Local Law 152 Enforcement
It has implemented a number of laws to maximize the safety of its exposed gas piping systems. One of those laws, Local Law 152, requires building owners to have their piping inspected on a regular basis. While the process can seem complex and overwhelming, it is easy to navigate with a little bit of preparation. This guide will outline the basics of LL 152 compliance and provide tips for how to ensure your building stays in good standing.
Local Law 152 was introduced in 2016 as part of a larger package of legislation designed to reduce the risk of deadly gas leaks and pipeline explosions. It requires all buildings with exposed gas piping to undergo inspections on a four-year cycle, and it establishes fines for non-compliance. Additionally, it mandates that all piping be marked with combustible gas leak indicators and detectors. It also stipulates how boards and owners must notify residents in the event of a potential gas leak.
LL 152 compliance is mandatory for all buildings with exposed gas piping, except those in occupancy group R-3 (two families or less). If you’re not sure whether your building is included in the exception, check the classification on your Certificate of Occupancy.

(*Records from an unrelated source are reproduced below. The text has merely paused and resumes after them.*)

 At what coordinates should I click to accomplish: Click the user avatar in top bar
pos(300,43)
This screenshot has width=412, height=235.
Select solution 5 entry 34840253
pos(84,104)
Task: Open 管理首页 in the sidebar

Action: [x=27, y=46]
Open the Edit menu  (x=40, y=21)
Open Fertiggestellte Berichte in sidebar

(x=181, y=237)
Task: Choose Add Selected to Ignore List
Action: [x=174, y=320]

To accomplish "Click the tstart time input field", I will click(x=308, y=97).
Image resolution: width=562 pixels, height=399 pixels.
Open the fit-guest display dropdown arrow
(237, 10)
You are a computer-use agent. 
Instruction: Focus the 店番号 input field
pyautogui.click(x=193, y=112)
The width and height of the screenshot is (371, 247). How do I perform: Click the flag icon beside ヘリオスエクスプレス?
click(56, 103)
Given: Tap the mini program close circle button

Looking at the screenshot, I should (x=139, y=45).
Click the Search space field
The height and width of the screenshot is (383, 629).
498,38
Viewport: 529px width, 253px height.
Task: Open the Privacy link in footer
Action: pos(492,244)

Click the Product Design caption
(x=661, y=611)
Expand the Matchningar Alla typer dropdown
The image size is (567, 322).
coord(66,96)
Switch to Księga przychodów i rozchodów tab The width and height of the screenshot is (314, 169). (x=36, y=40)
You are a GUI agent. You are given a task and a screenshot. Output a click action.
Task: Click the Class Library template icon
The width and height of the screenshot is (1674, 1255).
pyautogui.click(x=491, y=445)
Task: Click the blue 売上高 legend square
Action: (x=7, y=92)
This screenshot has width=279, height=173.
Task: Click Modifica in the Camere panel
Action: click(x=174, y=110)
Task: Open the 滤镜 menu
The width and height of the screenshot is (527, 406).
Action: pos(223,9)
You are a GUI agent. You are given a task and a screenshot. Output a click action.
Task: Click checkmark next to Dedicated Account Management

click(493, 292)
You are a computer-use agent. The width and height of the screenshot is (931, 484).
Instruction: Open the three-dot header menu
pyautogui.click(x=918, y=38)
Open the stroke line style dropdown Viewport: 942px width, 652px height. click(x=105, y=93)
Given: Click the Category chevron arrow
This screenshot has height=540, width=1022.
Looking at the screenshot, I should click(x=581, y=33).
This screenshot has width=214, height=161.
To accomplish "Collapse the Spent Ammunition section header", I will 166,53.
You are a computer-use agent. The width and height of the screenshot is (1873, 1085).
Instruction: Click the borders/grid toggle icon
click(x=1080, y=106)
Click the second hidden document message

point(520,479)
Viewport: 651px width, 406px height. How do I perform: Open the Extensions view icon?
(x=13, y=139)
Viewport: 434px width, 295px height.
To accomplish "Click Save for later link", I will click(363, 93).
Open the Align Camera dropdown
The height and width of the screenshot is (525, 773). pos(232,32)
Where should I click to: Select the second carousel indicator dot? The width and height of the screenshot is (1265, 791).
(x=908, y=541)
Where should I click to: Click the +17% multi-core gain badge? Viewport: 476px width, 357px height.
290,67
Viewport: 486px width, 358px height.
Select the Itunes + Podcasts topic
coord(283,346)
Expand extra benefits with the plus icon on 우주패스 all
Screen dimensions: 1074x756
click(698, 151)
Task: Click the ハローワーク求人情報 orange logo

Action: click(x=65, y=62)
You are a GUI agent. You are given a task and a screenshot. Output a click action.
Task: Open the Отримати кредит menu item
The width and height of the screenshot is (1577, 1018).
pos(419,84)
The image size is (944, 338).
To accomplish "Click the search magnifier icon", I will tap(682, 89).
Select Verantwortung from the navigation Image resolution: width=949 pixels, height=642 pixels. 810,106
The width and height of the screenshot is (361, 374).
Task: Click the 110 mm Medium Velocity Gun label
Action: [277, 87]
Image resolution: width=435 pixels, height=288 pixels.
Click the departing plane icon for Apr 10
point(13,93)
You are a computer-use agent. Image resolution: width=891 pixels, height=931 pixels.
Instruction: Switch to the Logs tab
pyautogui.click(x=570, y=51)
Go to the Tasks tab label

To be in good standing, your building must have a qualified inspector conduct a complete LL 152 inspection and issue an inspection certificate within 120 days of the initial inspection. If you find problems during your inspection, you have 120 days to correct them and submit a new Certificate of Inspection.
You must keep all documents relating to your LL 152 inspection in your files for 10 years following the inspection and submission. The city’s Department of Buildings may request these documents at any time.